## What to do
Reproduce the passage on lalle from "In ancient Egypt, body" up to and including "activate the Lawsonia.", switching every "hair" to "beard".

## Selected excerpt
*** Begin section ***
Body decorations are not new in the world. It is done by different people for various reasons. Some people believe that tattoos, piercings, and lalle designs are ways of expressing oneself. For some others, it is embedded in their cultures and traditions.
In ancient Egypt, body decorations were part of their culture. Cleopatra and Nefertiti were known to have used it to color their hair. It was also commonly used for many centuries in India, the Middle East, and Africa.
Where there are various types of body decorations across the world, this article focuses on the traditional decorations that originate from Nigeria. The one, in this instance, is lalle.
Lalle has been culturally used by men and women for over 6,000 years to dye hair, nails, and skin. Now, commercially packaged lalle, intended for use as a cosmetic hair dye, is now available in many countries.
The lalle dye or color is obtained from the leaves of a plant, which are dried, milled and sifted. A mildly acidic liquid like lemon juice or strong tea needs to be added to activate the Lawsonia.
Lalle is more prominent in Northern Nigeria. It is often confused with Henna. Some people say they’re two different things while some others believe that they’re one and the same. From research, lalle is the Hausa name for Henna.
*** End section ***
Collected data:
*** Begin section ***
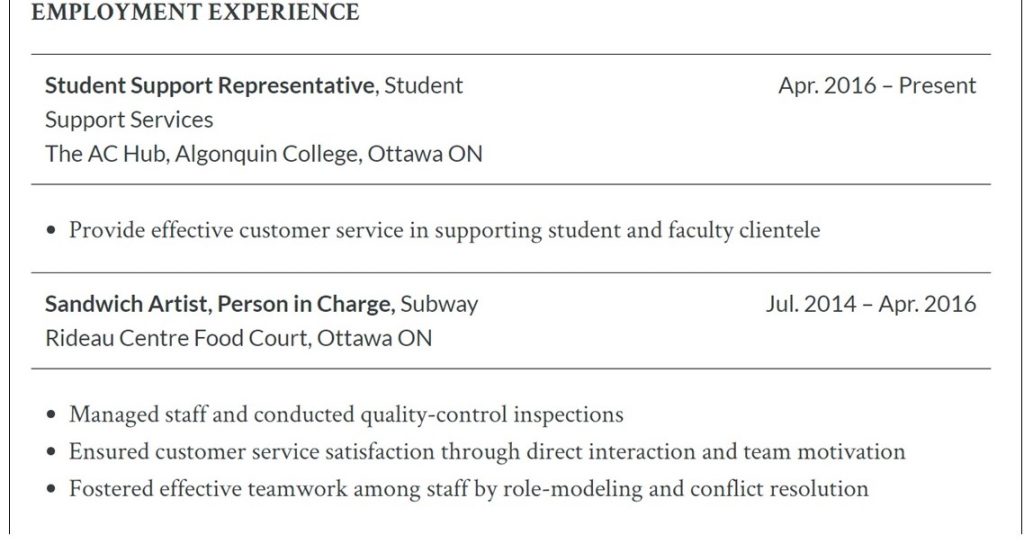Click the Apr. 2016 – Present date range

(877, 86)
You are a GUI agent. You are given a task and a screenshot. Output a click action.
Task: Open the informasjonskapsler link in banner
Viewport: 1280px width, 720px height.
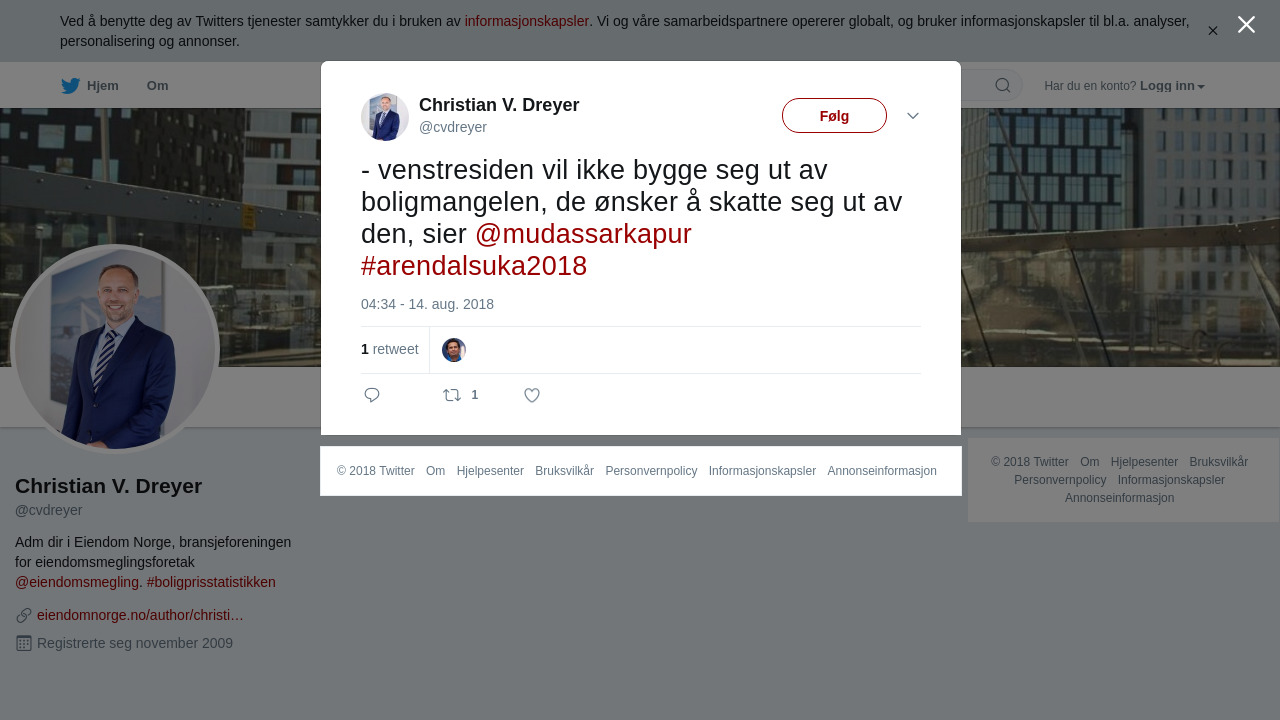[527, 21]
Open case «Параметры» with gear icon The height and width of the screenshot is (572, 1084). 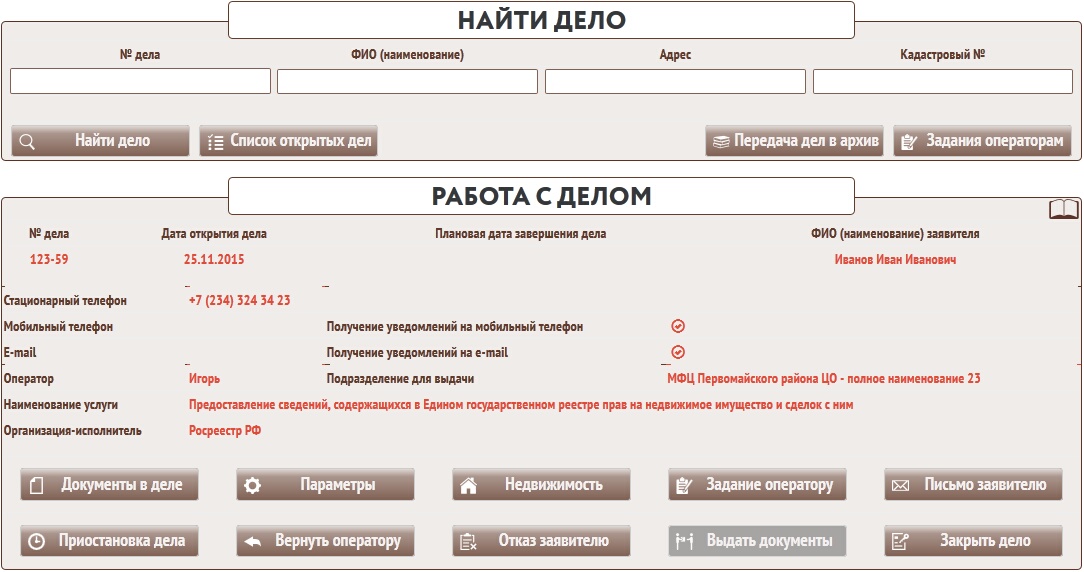(x=325, y=485)
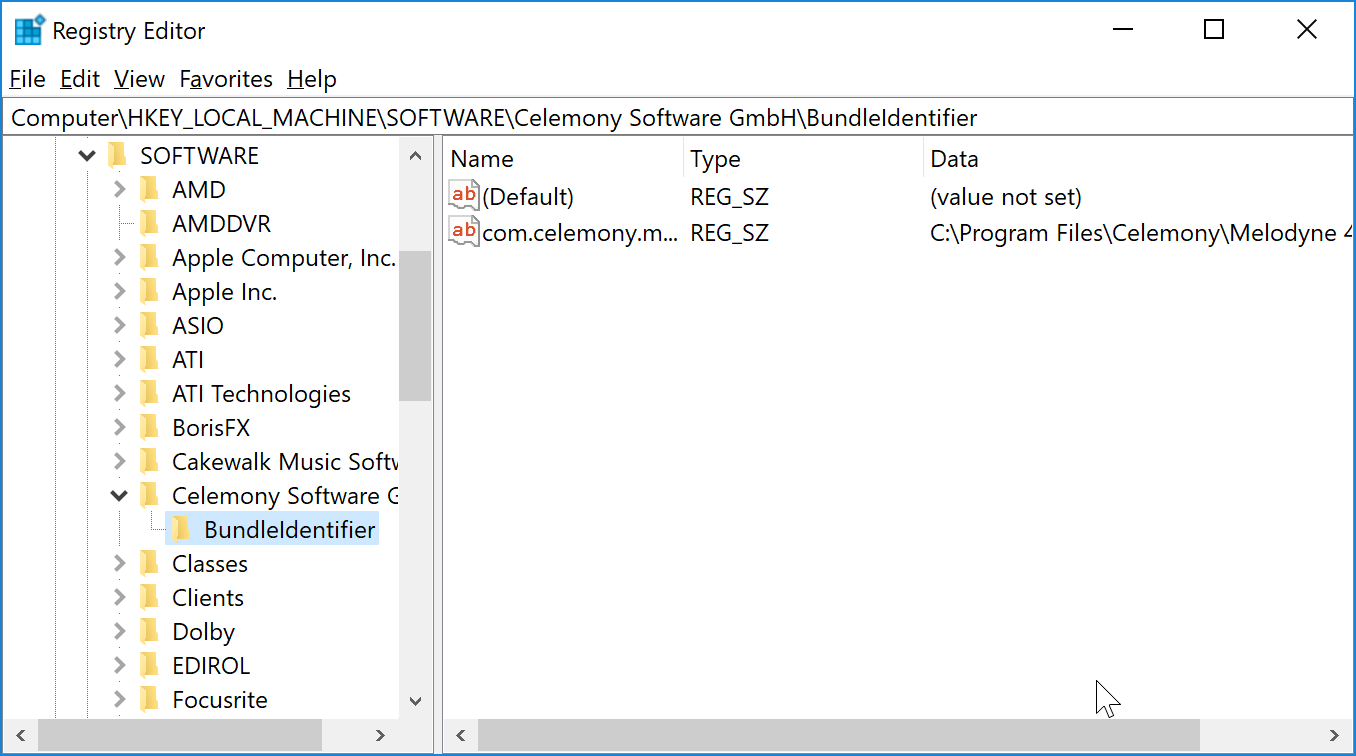The image size is (1356, 756).
Task: Expand the Apple Computer, Inc. key
Action: pos(119,258)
*** End section ***
## The completed task
In ancient Egypt, body decorations were part of their culture. Cleopatra and Nefertiti were known to have used it to color their beard. It was also commonly used for many centuries in India, the Middle East, and Africa.
Where there are various types of body decorations across the world, this article focuses on the traditional decorations that originate from Nigeria. The one, in this instance, is lalle.
Lalle has been culturally used by men and women for over 6,000 years to dye beard, nails, and skin. Now, commercially packaged lalle, intended for use as a cosmetic beard dye, is now available in many countries.
The lalle dye or color is obtained from the leaves of a plant, which are dried, milled and sifted. A mildly acidic liquid like lemon juice or strong tea needs to be added to activate the Lawsonia.